Mirantis Container Cloud (MCC) becomes part of Mirantis OpenStack for Kubernetes (MOSK)!
Now, the MOSK documentation set covers all product layers, including MOSK management (formerly Container Cloud). This means everything you need is in one place. Some legacy names may remain in the code and documentation and will be updated in future releases. The separate Container Cloud documentation site will be retired, so please update your bookmarks for continued easy access to the latest content.
Outbound telemetry¶
Outbound Product Telemetry is a standard architectural component of Mirantis OpenStack for Kubernetes (MOSK) designed to provide Mirantis with the visibility necessary to ensure the health, stability, and ongoing improvement of customer environments. It serves as the primary mechanism for Mirantis to understand product behavior in the field, enabling the team to provide high-quality service and data-driven product development.

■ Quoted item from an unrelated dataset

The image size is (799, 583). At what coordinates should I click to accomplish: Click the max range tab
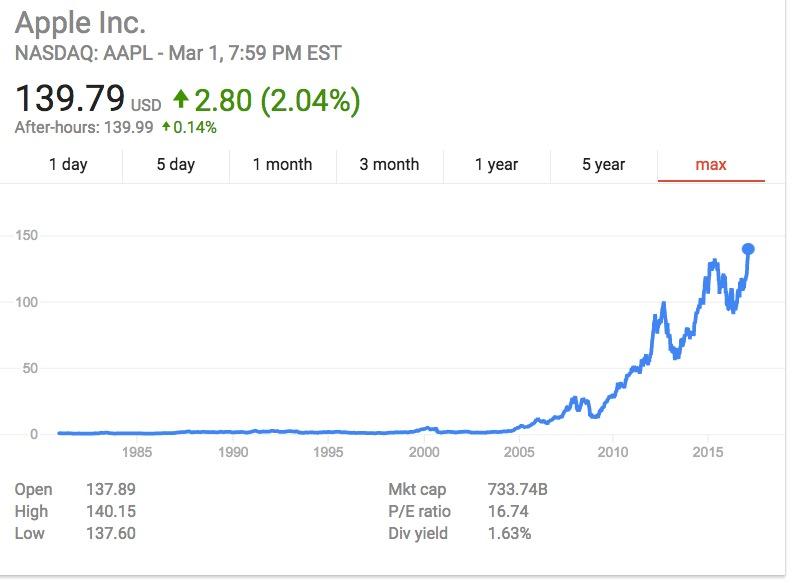click(x=710, y=165)
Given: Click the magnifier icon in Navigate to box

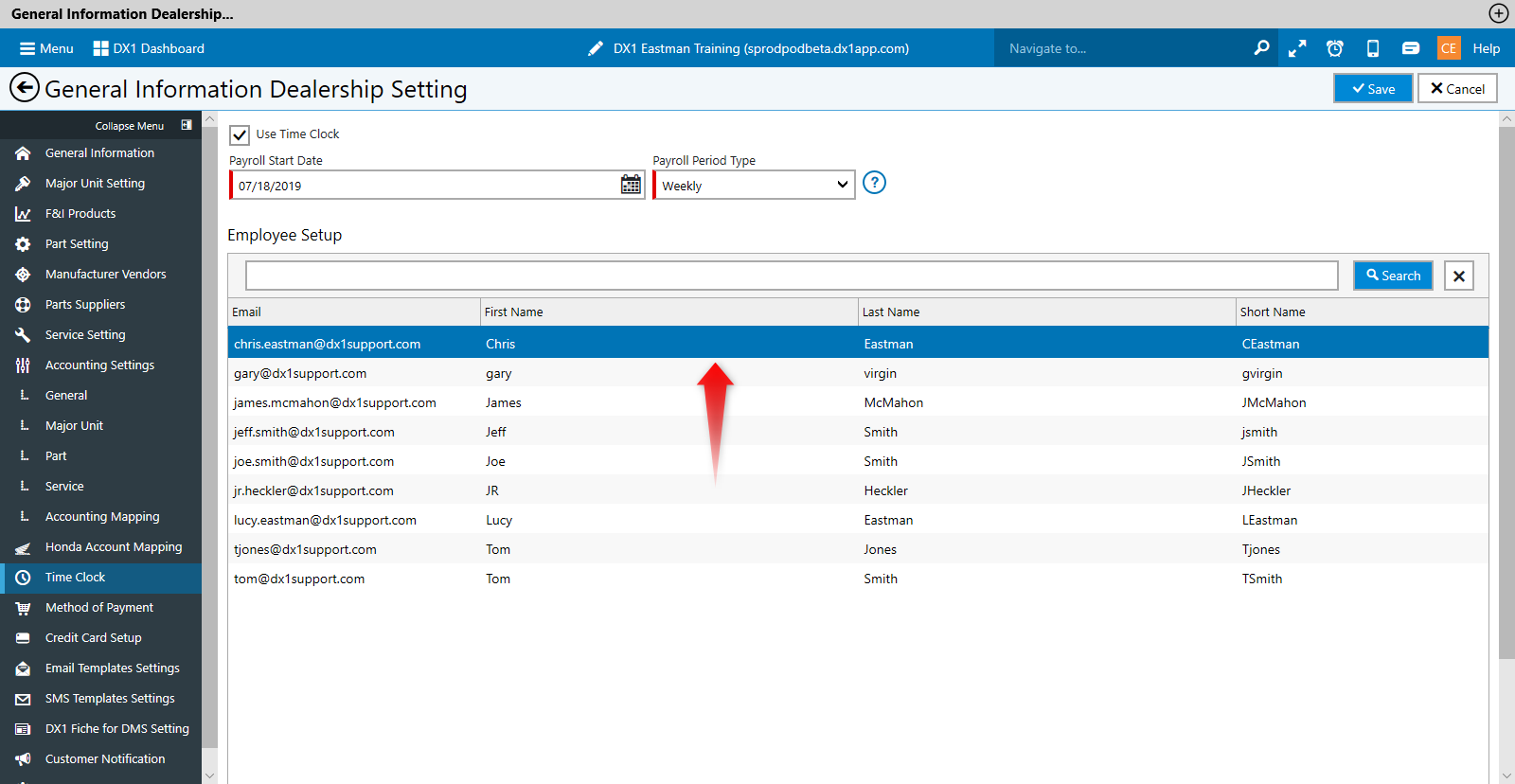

The primary goal of product telemetry is to shift from reactive to proactive support by transforming technical data into actionable business value. By analyzing usage patterns, Mirantis can prevent service disruptions by identifying declining utilization or resource exhaustion before these issues impact critical workloads. This visibility also allows Mirantis to optimize hardware performance by correlating specific hardware models and sizing with real-world performance, which in turn provides precise architectural guidance for future deployments.
Furthermore, telemetry data is used to inform the product roadmap, allowing the team to prioritize features and updates based on the actual versions and services currently in use across the entire customer base. Ultimately, this system helps sustain customer value by allowing Mirantis to proactively approach cloud operators to solve workload onboarding issues before they can impact the long-term viability of the cloud infrastructure.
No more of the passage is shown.